→ Document excerpt:
= = = = = = =
Category Archives: Campaign Logs

Chapter IV: The Flooded Crypt of the Necromancer

I’ve been trying to run Somewhere West of Light in a West March-ish, if not purely West Marches, style. Part of this is giving the players a log of available quests/delves in our Foundry server so they can choose where to go next. The players decided to pursue the following:

Hajnal, the ancient elven witch who lives in Plainwood’s slums, has sought you out. Something or someone is killing any practitioners of her art who enter the lost province. She’s so far managed to remain safe by staying in Plainwood – the responsible parties don’t seem to be able or willing to enter the town. But she would very much like this matter laid to rest.

Her divinations, though hampered by the proximity of so many destinies, have shown her the location of someone who may be able to provide information about these killings. She’s unable to provide more information than that, but she has given you a location: a former holy place of Gede, long abandoned.
= = = = = = =
→ Short exercise 1: Repeat word for word the part of the campaign log from "Hajnal, the ancient" to "laid to rest.".
→ Short exercise 2: In the campaign log, what location has Hajnal given the players?

→ Rows:
= = = = = = =
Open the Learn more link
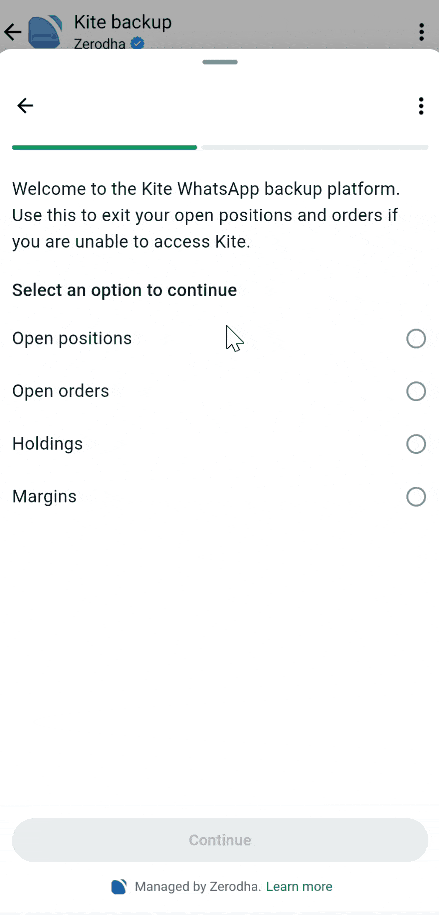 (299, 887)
= = = = = = =
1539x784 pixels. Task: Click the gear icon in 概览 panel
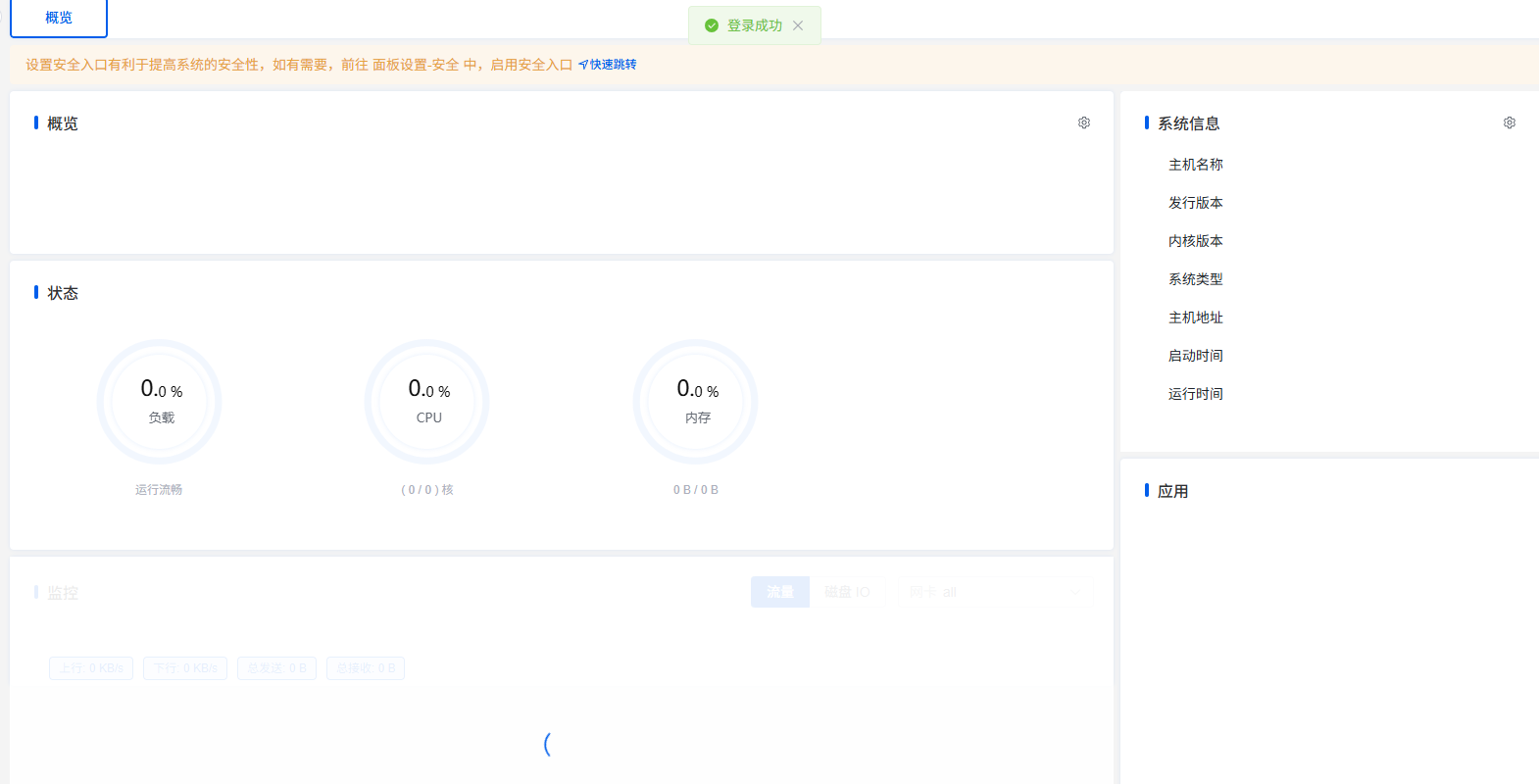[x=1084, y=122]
= = = = = = =
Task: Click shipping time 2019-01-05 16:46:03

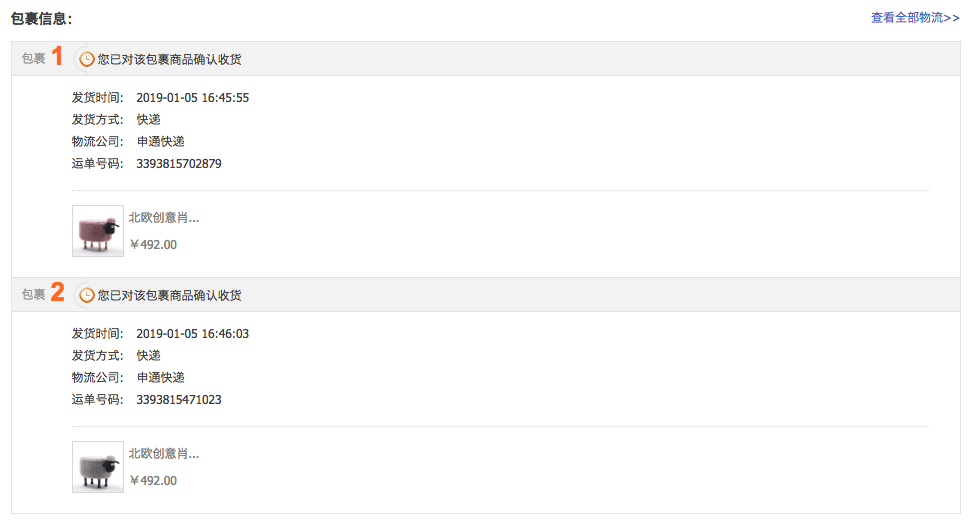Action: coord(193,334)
= = = = = = =
→ Written answer 1:
Hajnal, the ancient elven witch who lives in Plainwood’s slums, has sought you out. Something or someone is killing any practitioners of her art who enter the lost province. She’s so far managed to remain safe by staying in Plainwood – the responsible parties don’t seem to be able or willing to enter the town. But she would very much like this matter laid to rest.

→ Written answer 2: A former holy place of Gede, long abandoned.